__Given problem 1__
Extract each line from the rows below that contains the word "logo".

[one argument of people who think that the superintelligence alginment problem is incredibly important] is that just as a chimpanzee would be unable to predict what a human intelligence would do or how we would make decisions (aside: how would we know? Were any chimps consulted?), we would be equally inept in the face of a super-intelligence… The human capacity for abstract reasoning over mathematical models is in principle a fully general intelligent behaviour, as the scientific revolution has shown: there is no aspect of the natural world which has remained beyond the reach of human understanding, once a sufficient amount of evidence is available.

__Extracted information__
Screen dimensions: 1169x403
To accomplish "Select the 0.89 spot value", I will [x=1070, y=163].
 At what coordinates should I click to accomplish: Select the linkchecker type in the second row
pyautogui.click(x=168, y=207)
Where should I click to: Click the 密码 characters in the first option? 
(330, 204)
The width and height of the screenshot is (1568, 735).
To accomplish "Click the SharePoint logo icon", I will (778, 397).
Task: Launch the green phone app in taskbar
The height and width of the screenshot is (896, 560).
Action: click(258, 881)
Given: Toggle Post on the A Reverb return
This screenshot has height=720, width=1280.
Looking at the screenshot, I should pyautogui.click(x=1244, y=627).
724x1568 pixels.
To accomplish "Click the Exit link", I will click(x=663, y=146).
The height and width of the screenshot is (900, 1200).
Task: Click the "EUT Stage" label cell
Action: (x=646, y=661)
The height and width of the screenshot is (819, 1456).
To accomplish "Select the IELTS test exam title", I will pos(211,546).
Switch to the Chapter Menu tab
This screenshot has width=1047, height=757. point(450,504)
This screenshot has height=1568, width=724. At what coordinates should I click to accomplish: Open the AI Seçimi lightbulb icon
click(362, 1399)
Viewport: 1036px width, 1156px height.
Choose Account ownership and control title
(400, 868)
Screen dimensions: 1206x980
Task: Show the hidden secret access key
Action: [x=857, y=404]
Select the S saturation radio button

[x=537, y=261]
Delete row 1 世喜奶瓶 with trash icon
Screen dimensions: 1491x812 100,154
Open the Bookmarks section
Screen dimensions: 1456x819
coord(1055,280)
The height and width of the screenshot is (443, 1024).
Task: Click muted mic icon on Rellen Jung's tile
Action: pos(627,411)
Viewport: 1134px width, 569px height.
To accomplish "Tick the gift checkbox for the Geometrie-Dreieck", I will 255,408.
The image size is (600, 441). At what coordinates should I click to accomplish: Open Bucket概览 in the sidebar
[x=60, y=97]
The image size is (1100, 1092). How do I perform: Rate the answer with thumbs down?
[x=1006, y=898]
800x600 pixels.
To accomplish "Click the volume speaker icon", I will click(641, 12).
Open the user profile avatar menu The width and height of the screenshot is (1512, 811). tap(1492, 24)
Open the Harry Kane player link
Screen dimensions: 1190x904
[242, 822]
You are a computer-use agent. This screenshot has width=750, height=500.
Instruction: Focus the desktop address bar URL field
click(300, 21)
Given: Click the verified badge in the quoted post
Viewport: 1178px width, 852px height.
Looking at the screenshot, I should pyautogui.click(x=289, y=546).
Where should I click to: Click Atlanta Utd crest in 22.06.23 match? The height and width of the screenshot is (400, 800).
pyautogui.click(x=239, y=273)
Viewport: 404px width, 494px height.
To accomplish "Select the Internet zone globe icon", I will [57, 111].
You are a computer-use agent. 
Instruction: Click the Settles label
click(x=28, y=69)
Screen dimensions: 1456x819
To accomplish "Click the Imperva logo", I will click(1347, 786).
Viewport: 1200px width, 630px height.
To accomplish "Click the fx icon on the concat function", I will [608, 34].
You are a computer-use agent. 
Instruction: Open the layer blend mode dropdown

__Given problem 2__
Please continue the passage on superintelligence and human reasoning above, starting right after its last sentence.

__Output 1__
To accomplish "Click the SharePoint logo icon", I will (778, 397).
To accomplish "Click the Imperva logo", I will click(1347, 786).

__Output 2__
Yes, when you wrote this, I had a funny feeling that this argument was muhc weaker than I had previously thought. I think the relevant points are as follows: The people interested in Superintelligence Alignment tend to use this as an example of agents, with a given optimization power, being outperformed by agents with greater levels of optimization power, of which I think the example is apt. Perhaps you would like to argue that optimization power is not so coherent a concept, as humans’ mathematical modelling and scientific reasoning is qualitatively different to anything that a chimpanzee can do, rather than just a proportional increase in this notion of ‘optimization power’. I think that science is a powerful insight, and perhaps there is not another insight of equivalent power, but I don’t think this invalidates the concept of optimization power. You can still see the semblence of a scale on which you put mice, humans, and Superintelligent AI, to do with how well the agent can effect its goals in the world. Humans being able to reason about AI does not invalidate this.
Then you go on to say that this is a specific example of a general problem. As to the general problem of reasoning by analogy rather than forming predictive models… I assign a high probability to the statement that most Superintelligence Alignment folk use analogies to communicwte intuition to the public, as opposed to those being their main reasons for holding their beliefs.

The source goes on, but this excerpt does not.